Press release

10 Jan 2023 Birmingham, GB

Challenging 2022 for London stock markets as proceeds fall by 90%

The London stock markets witnessed a significant decline in IPO activity in 2022, with just 45 issuers listing during the year, a 62% decline when compared to the record 119 recorded in 2021.

Press contact
Seetle Dool

Manager, Media Relations, Strategy and Transactions, Ernst & Young LLP

Highly experienced media relations specialist. Mum of two. Passionate about diversity.

  • IPO activity on the London stock markets fell 90% by proceeds and 62% by number of listings in 2022 when compared to the record highs of 2021
  • Global IPOs were 61% lower than 2021 in terms of funds raised, with significant declines experienced in the Americas where IPO proceeds were 95% lower than 2021
  • Macroeconomic headwinds are likely to dampen UK and global IPOs in early-2023, but pent-up demand may lead to more IPOs in the second half of the year

The London stock markets witnessed a significant decline in IPO activity in 2022, with just 45 issuers listing during the year, a 62% decline when compared to the record 119 recorded in 2021. The listings raised £1.6bn in total, down from the £16.3bn raised in 2021, according to EY’s latest market tracker, IPO Eye. 

In the final quarter of 2022, the main market saw nine IPOs raising £380mn, with the market experiencing minimal activity. The Alternative Investment Market (AIM) also saw limited activity in Q4, with just two IPOs raising £24mn between them. This brings total funds raised through IPOs in Q4 on both markets to £404mn.

The UK stock market continues to be affected by macroeconomic headwinds, including geopolitical tensions and rising inflation and associated interest rate rises. 

Scott McCubbin, EY UKI IPO Leader, comments: “2022 was a very difficult year for the UK IPO market, with the adverse macroeconomic and geopolitical environment leading to a relative pause in IPO activity towards the end of the year.

“The outlook for 2023 remains uncertain. The continuation of the prevailing headwinds experienced in late 2022 – including inflationary pressures, rising interest rates, supply chain issues and weaker consumer spending due to high energy price rises – are likely to lead to depressed IPO activity early in the year.
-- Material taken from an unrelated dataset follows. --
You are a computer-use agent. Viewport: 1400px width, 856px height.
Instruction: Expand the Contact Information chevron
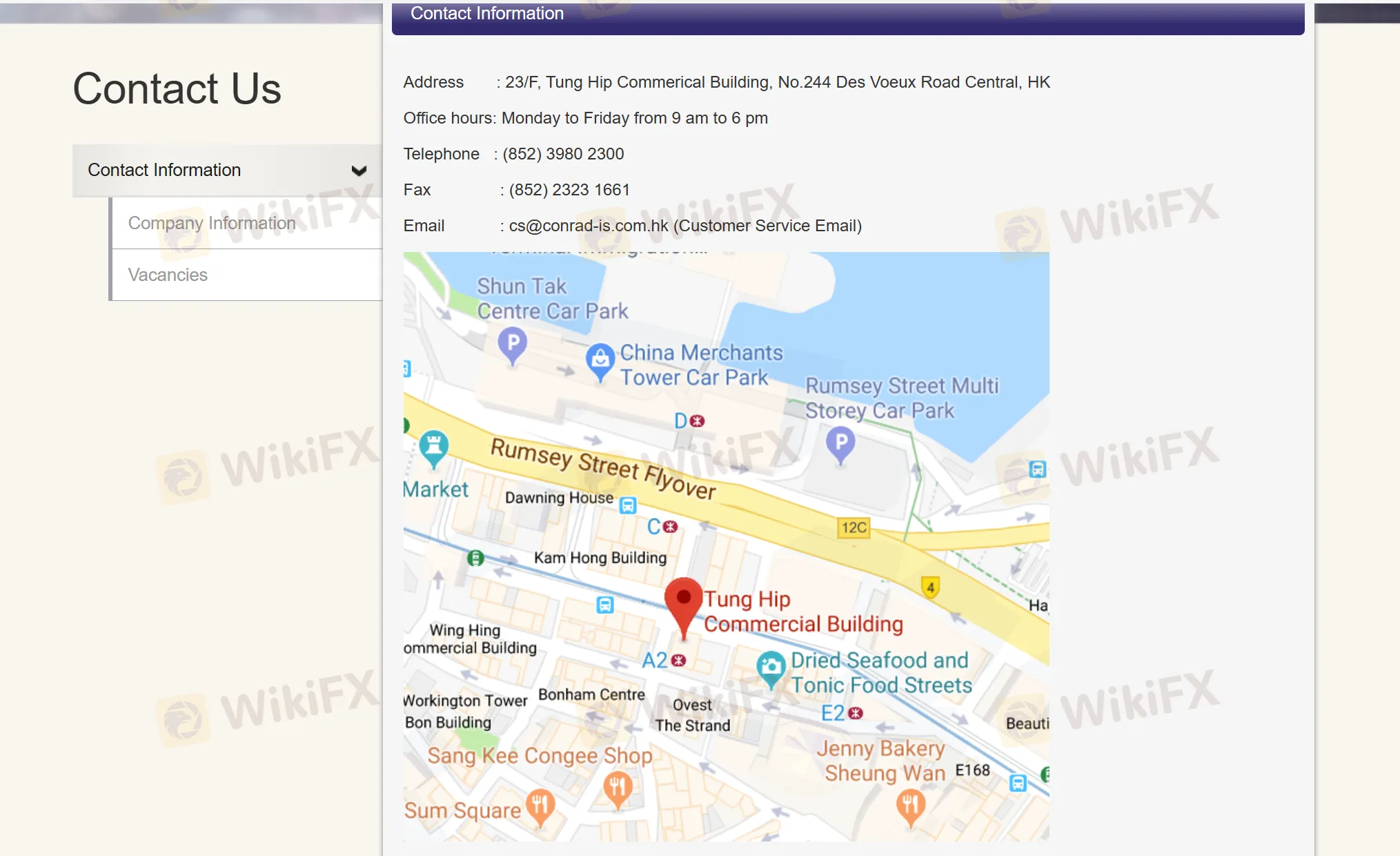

However, there remains pent-up demand for IPOs, so we may see an upturn in the market in the second half of the year if we avoid further geopolitical shocks.”

Global IPO activity has stalled in 2022

Globally, there were 1,333 IPOs in 2022, raising US$179.5bn which is 45% lower in terms of the number of IPOs and a 61% decline in terms of proceeds compared to 2021. In Q4, the trend was similar with 334 IPOs (proceeds of US$31.9bn) which is 50% lower than the number of IPOs and 73% in proceeds compared to Q4 2021.

Despite subdued market activity, there were a few select industries and regions that did achieve modest success in 2022. The technology sector continued to lead by volume accounting for 23% of deals, while the energy sector dominated by proceeds, accounting for 22% in 2022.

Asia-Pacific accounted for 63% and 69% of global IPO numbers and proceeds respectively in 2022. The region has been less affected than the rest of the world by inflationary pressures, although it is still behind its 2021 performance with IPOs 26% behind by deal numbers and 31% by deal size. In contrast, the Americas region has struggled, with IPO proceeds 95% lower than in 2021, while the Europe, the Middle East, India, and Africa (EMEIA) exchanges were also markedly down on 2021, with proceeds 78% lower.

Debbie O’Hanlon, EY UKI Private Leader, concluded: “The Global IPO outlook remains difficult in the short-term. Investors have spurned new public companies and turned to less risky asset classes as they try to navigate higher inflation and rising interest rates.

“As the pipeline continues to build, many companies are waiting for the right time to revive their IPO plans. However, with tightening market liquidity, investors are more risk averse and are looking to invest in companies that can demonstrate resilient business models in profitability and cash flows, while also articulating their ESG agendas.”